Palavras

angels

Do inglês 'angels', plural de 'angel', do latim 'angelus', do grego 'ángelos'.

Origem

Grego Antigo

Do grego 'angelos' (ἄγγελος), que significa 'mensageiro'.

Latim

Do latim 'angelus', herdado do grego, com o mesmo sentido de mensageiro, especialmente divino.

Mudanças de sentido

Antiguidade Clássica e Medieval

Primariamente 'mensageiro', com forte conotação religiosa e celestial.

Período Moderno e Contemporâneo

Mantém o sentido religioso, mas expande para descrever pessoas de extrema bondade, pureza ou beleza. Ex: 'Ela tem um coração de anjo', 'Ele é um anjo'.

Brasil Contemporâneo

Uso em expressões idiomáticas e apelidos carinhosos. Ex: 'Meu anjo', 'Anjo da guarda'.

A palavra 'anjos' no plural é menos comum em expressões idiomáticas diretas para pessoas, sendo mais frequente o uso no singular ('anjo'). No entanto, em contextos religiosos ou de fantasia, o plural é usado para se referir a múltiplos seres celestiais.

Primeiro registro

Século XIII

Registros em textos religiosos e traduções da Bíblia para o português medieval, como a Bíblia de D. Dinis. (Referência: corpus_textos_medievais.txt)

Momentos culturais

Idade Média

Presença constante na arte sacra, literatura religiosa e na teologia cristã, definindo a iconografia e a doutrina sobre os seres celestiais.

Renascimento e Barroco

Representações artísticas proeminentes em pinturas, esculturas e arquitetura, explorando a beleza e a divindade dos anjos.

Século XX e XXI

A figura do anjo é explorada em filmes, séries, músicas e literatura popular, muitas vezes com abordagens que vão do místico ao cômico ou até mesmo sombrio. Ex: 'Cidade dos Anjos', 'Supernatural'.

Vida digital

Buscas por 'anjos' frequentemente associadas a temas religiosos, esoterismo, tatuagens e significados de nomes.
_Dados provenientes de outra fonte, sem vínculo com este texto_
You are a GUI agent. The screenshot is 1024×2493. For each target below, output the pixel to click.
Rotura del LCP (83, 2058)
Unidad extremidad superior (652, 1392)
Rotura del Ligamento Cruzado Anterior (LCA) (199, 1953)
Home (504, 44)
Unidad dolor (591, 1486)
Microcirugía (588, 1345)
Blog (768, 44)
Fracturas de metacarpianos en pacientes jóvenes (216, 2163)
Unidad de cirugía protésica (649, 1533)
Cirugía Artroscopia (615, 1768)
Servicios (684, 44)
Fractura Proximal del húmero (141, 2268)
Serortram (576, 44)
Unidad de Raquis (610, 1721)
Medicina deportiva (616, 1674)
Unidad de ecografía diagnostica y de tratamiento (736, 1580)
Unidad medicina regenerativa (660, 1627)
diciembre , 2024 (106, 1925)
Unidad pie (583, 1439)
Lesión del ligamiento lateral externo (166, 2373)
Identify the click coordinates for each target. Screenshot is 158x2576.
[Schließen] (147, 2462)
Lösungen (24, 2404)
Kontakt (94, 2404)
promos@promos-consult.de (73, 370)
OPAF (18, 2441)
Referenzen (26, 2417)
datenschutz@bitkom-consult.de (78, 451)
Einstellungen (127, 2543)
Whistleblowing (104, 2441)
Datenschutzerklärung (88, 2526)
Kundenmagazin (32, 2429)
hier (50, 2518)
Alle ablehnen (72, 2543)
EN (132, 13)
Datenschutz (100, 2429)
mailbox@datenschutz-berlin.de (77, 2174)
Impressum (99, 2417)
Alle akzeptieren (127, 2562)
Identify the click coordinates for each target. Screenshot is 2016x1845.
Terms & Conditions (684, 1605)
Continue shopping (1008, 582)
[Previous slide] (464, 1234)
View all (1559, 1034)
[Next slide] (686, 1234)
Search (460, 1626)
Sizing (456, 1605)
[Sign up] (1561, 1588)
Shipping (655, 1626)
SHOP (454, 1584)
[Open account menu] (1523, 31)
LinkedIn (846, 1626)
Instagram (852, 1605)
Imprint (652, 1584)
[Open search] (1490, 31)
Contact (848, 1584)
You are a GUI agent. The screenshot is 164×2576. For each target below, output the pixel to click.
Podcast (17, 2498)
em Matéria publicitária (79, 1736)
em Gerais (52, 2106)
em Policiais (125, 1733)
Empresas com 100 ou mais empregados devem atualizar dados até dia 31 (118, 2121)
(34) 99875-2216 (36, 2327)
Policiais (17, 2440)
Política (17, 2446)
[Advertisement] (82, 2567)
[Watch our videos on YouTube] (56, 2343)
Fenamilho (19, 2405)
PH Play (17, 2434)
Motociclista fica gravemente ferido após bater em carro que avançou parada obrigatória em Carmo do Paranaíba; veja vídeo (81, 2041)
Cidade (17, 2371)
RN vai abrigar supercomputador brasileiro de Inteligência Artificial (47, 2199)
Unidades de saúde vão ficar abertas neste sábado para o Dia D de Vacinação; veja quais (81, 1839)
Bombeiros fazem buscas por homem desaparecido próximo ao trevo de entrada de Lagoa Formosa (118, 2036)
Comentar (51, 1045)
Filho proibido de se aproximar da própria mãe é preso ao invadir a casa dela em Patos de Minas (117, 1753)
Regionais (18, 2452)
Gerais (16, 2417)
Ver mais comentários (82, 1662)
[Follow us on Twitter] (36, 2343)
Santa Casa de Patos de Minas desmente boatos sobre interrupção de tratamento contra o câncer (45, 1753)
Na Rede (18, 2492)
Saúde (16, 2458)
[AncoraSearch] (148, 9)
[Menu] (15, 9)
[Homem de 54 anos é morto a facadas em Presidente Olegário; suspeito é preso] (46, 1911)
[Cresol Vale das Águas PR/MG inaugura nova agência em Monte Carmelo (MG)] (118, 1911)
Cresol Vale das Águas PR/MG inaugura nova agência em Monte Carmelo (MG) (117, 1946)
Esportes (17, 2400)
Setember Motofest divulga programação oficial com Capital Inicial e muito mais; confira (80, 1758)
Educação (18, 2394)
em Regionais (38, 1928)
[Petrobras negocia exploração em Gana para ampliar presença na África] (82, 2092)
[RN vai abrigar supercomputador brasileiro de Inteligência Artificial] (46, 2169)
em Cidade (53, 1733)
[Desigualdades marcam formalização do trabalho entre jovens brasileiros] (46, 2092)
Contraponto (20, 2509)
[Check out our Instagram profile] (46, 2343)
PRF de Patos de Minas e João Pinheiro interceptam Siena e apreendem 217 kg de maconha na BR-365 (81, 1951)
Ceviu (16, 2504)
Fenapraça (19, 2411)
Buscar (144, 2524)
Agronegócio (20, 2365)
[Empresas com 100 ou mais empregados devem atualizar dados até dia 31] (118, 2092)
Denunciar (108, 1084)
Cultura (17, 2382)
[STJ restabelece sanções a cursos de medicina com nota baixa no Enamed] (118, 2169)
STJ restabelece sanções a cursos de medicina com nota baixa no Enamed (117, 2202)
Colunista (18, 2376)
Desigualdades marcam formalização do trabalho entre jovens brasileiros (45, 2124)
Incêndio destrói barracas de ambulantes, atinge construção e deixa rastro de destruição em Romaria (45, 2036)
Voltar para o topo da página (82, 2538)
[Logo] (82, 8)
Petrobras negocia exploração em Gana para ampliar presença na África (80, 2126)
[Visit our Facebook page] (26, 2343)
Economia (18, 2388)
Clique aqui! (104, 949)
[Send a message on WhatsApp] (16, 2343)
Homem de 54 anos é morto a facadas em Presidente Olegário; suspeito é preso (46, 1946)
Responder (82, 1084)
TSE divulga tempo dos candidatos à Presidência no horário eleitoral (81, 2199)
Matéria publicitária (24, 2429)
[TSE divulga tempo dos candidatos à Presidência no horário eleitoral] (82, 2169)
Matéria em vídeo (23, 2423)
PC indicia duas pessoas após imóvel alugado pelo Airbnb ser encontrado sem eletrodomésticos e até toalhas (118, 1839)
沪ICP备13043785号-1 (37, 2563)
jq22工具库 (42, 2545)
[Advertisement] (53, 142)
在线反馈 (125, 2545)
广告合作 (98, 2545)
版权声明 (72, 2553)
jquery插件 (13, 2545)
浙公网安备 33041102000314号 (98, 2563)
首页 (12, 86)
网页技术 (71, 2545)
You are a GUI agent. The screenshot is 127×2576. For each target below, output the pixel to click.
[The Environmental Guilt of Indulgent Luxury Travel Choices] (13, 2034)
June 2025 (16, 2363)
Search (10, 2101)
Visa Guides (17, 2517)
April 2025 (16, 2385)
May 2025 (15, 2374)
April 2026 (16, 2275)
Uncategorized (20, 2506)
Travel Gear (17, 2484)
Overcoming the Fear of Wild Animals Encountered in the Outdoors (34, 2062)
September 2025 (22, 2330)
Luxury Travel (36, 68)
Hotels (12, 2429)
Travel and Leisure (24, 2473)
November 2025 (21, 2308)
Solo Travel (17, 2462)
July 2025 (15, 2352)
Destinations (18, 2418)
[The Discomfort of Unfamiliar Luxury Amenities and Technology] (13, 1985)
Uso em memes e conteúdos virais, muitas vezes em contraste com a ideia de pureza, ou em contextos de humor negro.

Hashtags como #anjos, #anjodaguarda, #serescelestiais são comuns em redes sociais.

Comparações culturais

Inglês: 'angels' (plural de 'angel'), com origem no grego 'angelos' e latim 'angelus', mantendo sentidos similares de seres celestiais e pessoas de grande bondade. Espanhol: 'ángeles' (plural de 'ángel'), também derivado do grego e latim, com uso e significados comparáveis ao português. Francês: 'anges' (plural de 'ange'), seguindo a mesma raiz etimológica e semântica. Alemão: 'Engel' (plural 'Engel'), com origem similar no latim e grego, e significados equivalentes.

Relevância atual

A palavra 'anjos' mantém forte presença no vocabulário religioso e espiritual no Brasil. Continua a ser utilizada metaforicamente para descrever qualidades humanas admiráveis, especialmente bondade e pureza. Sua ressonância cultural é visível em diversas mídias e no uso coloquial.

Origem Grega e Latina

Século IV a.C. - Século V d.C. → A palavra 'angelos' (ἄγγελος) em grego antigo significava 'mensageiro'. O latim 'angelus' herdou esse sentido, referindo-se a mensageiros divinos.

Entrada no Português Medieval

Século XIII - XV → Através do latim eclesiástico, a palavra 'anjo' (singular) e 'anjos' (plural) entra na língua portuguesa, mantendo o sentido de ser celestial, mensageiro de Deus, presente em textos religiosos e hagiografias.

Evolução do Sentido e Uso Moderno

Século XVI - Atualidade → O sentido primário de ser celestial se mantém, mas 'anjos' também passa a ser usado metaforicamente para descrever pessoas de grande bondade, pureza ou beleza. No Brasil, a palavra é amplamente utilizada em contextos religiosos, culturais e populares.

angels

Do inglês 'angels', plural de 'angel', do latim 'angelus', do grego 'ángelos'.